*Задачи и задания*:
**a)** Что, согласно тексту о пушкинском слове в современной поэзии, указывает на пушкинский текст в буриме Пригова?
**b)** Продолжите текст о пушкинском слове в современной поэзии, начав сразу после последней приведённой строки.

*Приведённый отрывок*:
%%
Д. А. Пригов пишет тексты на рифмы разных поэтов. Вот его буриме на рифмы Пушкина:

    Кто он такой, что матом кроет
    Все чем мы жили и крутя
    Пустые словеса, завоет -
    Что улыбнется и дитя
    Фразеологьи обветшалой
    Анти-коммунистической
    Когда ж народ весь зашумит
    То его возглас запоздалый
    Гвоздем последним застучит
    Гробовым
    Его же собственным (Пригов 1996: 10).

По существу, одни только рифмы индексируют пушкинский текст.

Потенциальная множественность возможных толкований слова - одно из самых главных свойств поэтики постмодернизма. Для современных авторов очень важен полисемантический потенциал слова, ставшего концептом в знаменитых текстах. Так произошло, например, с пушкинским словом ножка (Кто знает, что такое слава! / Какой ценой купил он право, Возможность или благодать / Над всем так мудро и лукаво / Шутить, таинственно молчать / И ногу ножкой называть?.. - Ахматова 1977: 207). В современном языке слово ножки употребляется часто, когда речь идет о женских ногах. Но, между прочим, это уже совсем не те ножки, о которых писал Пушкин. В его времена даже балерины на сцене носили длинные платья. Когда Синявский пишет: "на тонких эротических ножках вбежал Пушкин в большую поэзию и произвел переполох" (Терц 1992: 346), он делает ироническую замену, превращая пушкинский концепт в обозначение ножек самого Пушкина. В современных стихах слово ножка деконцептуализируется переменой лексического значения. Так, у З. Эзрохи это ножка ребенка; у Д. А. Пригова говорится и о собственных ногах, и о воображаемых ножках Большого театра; у Т. Кибирова - о куриных ножках как еде:

    И извивается Матвейка,
    Как будто толстенькая змейка.
%%
*Фрагменты данных*:
%%
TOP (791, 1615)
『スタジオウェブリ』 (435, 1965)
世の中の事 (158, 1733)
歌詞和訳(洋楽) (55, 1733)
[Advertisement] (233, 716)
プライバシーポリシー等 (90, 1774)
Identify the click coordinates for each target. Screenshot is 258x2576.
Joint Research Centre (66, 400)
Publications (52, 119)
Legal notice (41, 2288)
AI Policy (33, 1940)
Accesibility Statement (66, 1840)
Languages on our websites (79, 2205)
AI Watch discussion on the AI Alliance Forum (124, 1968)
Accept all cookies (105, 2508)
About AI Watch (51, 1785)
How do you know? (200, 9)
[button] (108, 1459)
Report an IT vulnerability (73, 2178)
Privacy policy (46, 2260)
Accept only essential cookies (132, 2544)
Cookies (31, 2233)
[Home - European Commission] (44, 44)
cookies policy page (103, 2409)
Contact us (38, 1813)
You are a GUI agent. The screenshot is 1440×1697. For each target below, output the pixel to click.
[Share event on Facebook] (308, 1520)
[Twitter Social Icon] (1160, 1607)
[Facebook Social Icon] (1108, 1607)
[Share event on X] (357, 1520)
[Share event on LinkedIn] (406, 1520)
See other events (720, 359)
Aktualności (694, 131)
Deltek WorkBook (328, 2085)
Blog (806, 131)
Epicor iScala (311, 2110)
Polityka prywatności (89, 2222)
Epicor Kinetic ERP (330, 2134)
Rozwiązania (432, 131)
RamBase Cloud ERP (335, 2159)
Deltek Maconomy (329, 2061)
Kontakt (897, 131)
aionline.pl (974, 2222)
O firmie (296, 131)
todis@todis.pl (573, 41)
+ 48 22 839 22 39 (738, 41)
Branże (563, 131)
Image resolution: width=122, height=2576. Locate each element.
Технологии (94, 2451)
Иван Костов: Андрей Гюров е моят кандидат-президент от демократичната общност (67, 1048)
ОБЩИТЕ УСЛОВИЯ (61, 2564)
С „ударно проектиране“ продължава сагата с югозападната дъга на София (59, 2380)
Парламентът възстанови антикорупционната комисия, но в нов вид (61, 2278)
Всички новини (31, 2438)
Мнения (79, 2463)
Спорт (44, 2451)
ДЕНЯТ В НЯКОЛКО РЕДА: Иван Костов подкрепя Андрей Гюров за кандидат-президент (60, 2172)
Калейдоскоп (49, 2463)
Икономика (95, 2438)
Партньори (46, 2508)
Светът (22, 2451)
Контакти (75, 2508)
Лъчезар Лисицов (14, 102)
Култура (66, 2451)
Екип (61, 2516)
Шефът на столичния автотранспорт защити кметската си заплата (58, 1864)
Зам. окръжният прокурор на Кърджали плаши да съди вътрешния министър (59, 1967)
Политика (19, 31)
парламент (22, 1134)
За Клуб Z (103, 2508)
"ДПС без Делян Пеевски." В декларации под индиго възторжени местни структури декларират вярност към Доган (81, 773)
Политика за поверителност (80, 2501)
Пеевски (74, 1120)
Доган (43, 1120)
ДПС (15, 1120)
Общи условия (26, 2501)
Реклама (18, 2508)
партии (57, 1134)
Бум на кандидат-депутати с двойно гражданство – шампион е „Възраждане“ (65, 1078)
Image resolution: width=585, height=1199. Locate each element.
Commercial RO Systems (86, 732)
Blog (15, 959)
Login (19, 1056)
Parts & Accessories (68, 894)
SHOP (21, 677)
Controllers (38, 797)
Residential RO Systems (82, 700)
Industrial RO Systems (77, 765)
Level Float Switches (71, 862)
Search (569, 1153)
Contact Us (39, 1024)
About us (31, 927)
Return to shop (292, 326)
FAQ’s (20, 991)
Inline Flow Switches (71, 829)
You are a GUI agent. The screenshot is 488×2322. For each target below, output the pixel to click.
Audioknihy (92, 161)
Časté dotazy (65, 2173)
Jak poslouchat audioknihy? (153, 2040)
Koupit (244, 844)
%%
*Ответы по заданиям*:
**a)** Пушкинский текст индексируют одни только рифмы.

**b)**
    То стан совьет, то разовьет
    И быстрой ножкой ложку бьет (Эзрохи 1995: 99-100);

    Пидер гнойный и вонючий
    Что ты гонишь стаей тучи
    И военны корабли
    К брегу нашия земли
    Где живем мы понемножку
    В частности, вот я живу
    На одну хромаю ножку
    На другую голову (Пригов 1997: 134);

    Я болен был. Душа жила.
    Глотал таблетки аспирина.
    И только в чем душа жила? -
    Был слабже тушки херувима.

    Когда же стал я поправляться,
    Решил поправить я дела,
    Ах, ножки, ножки, ваша слабость
    Чуть-чуть меня не подвела (Пригов 1997: 27);

    Чудовище в виде Большого театра
    С огромною Пушкинскою головой
    На паре двух ножек и с бородой
    Большими устами щипало траву
    Я вовремя спрятал свою голову (Пригов 1997: 90);

    Из жареной курятины когда-то
    любил я ножки, ножки лишь одне!
    И что ж? Промчались годы без возврата,
    и ножки эти безразличны мне.
    Я мясо белое люблю. Абрамыч,
    увы, был прав: всевидящей судьбе
    смешны обеты смертных и программы,
    увы, не властны мы в самих себе! (Кибиров 1997: 23-24).

Авторы как будто все время указывают норму употребления лексикализованного деминутива, напоминая о дерзости Пушкина9.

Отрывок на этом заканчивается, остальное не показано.